━━ MATERIAL SUPPLIED ━━

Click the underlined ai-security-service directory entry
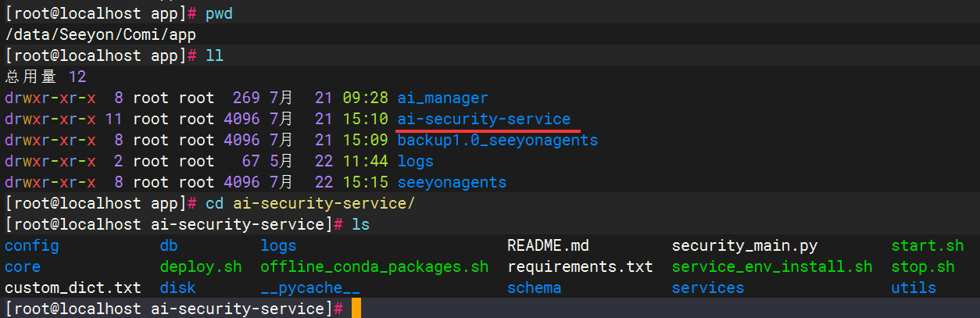The height and width of the screenshot is (318, 980). pos(484,120)
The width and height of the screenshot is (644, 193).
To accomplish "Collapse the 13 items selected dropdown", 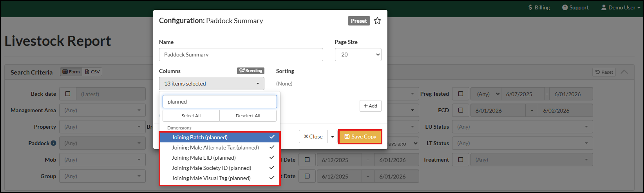I will coord(212,84).
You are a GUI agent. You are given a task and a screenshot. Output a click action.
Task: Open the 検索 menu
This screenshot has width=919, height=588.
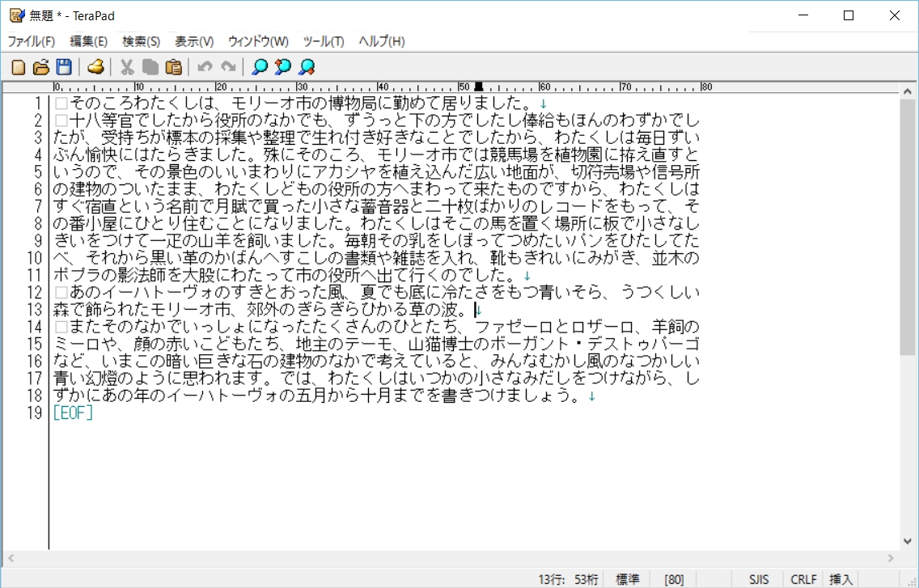click(x=139, y=40)
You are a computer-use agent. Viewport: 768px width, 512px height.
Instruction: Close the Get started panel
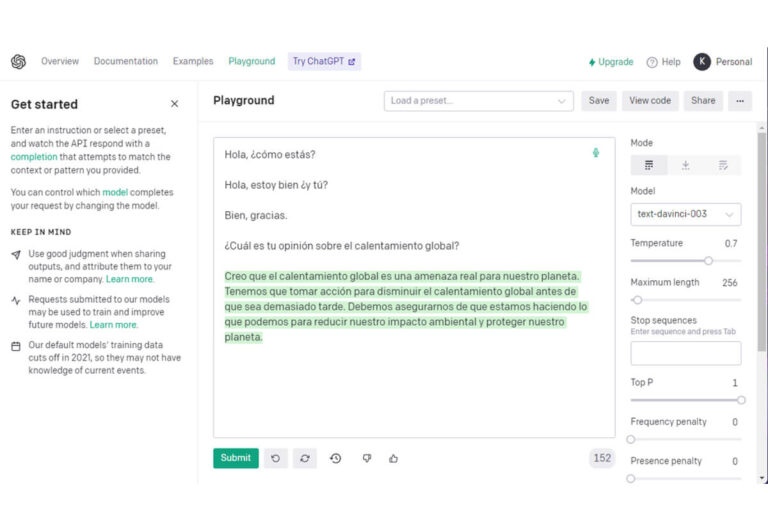(x=175, y=104)
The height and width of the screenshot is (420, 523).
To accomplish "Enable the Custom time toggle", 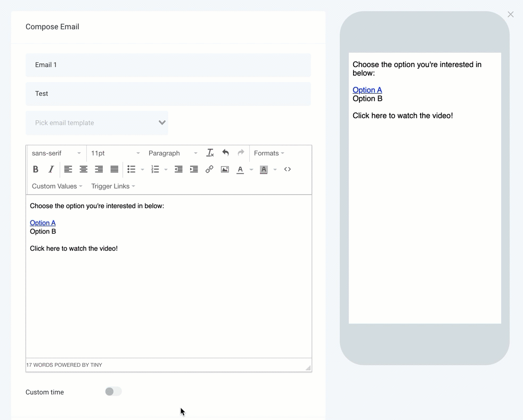I will pos(113,392).
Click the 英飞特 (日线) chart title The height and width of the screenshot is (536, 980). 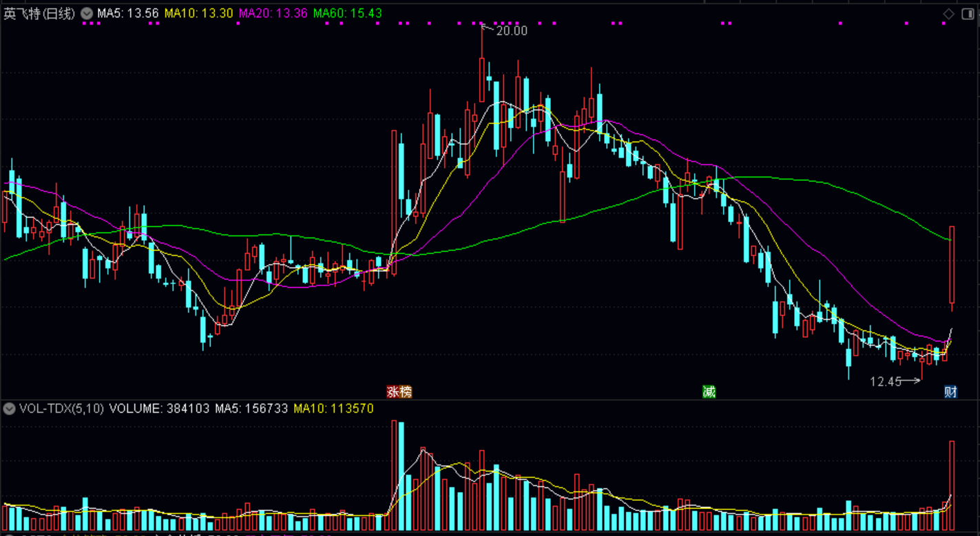pos(39,14)
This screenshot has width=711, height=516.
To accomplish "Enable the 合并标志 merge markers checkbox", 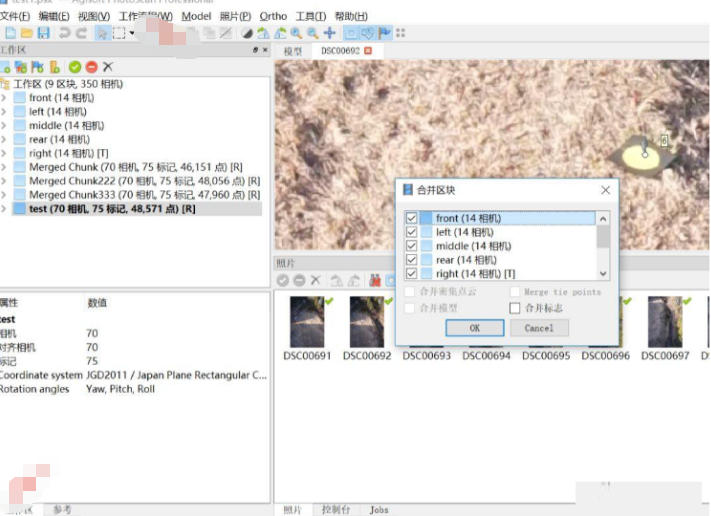I will [515, 308].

━━━

## TASK
Find all the lines with "agent" in the data and copy them.

## ANSWER TO THIS TASK
You are a GUI agent. You are given a task and a screenshot. Output a click action.
You are a computer-use agent. Viewport: 768px width, 512px height.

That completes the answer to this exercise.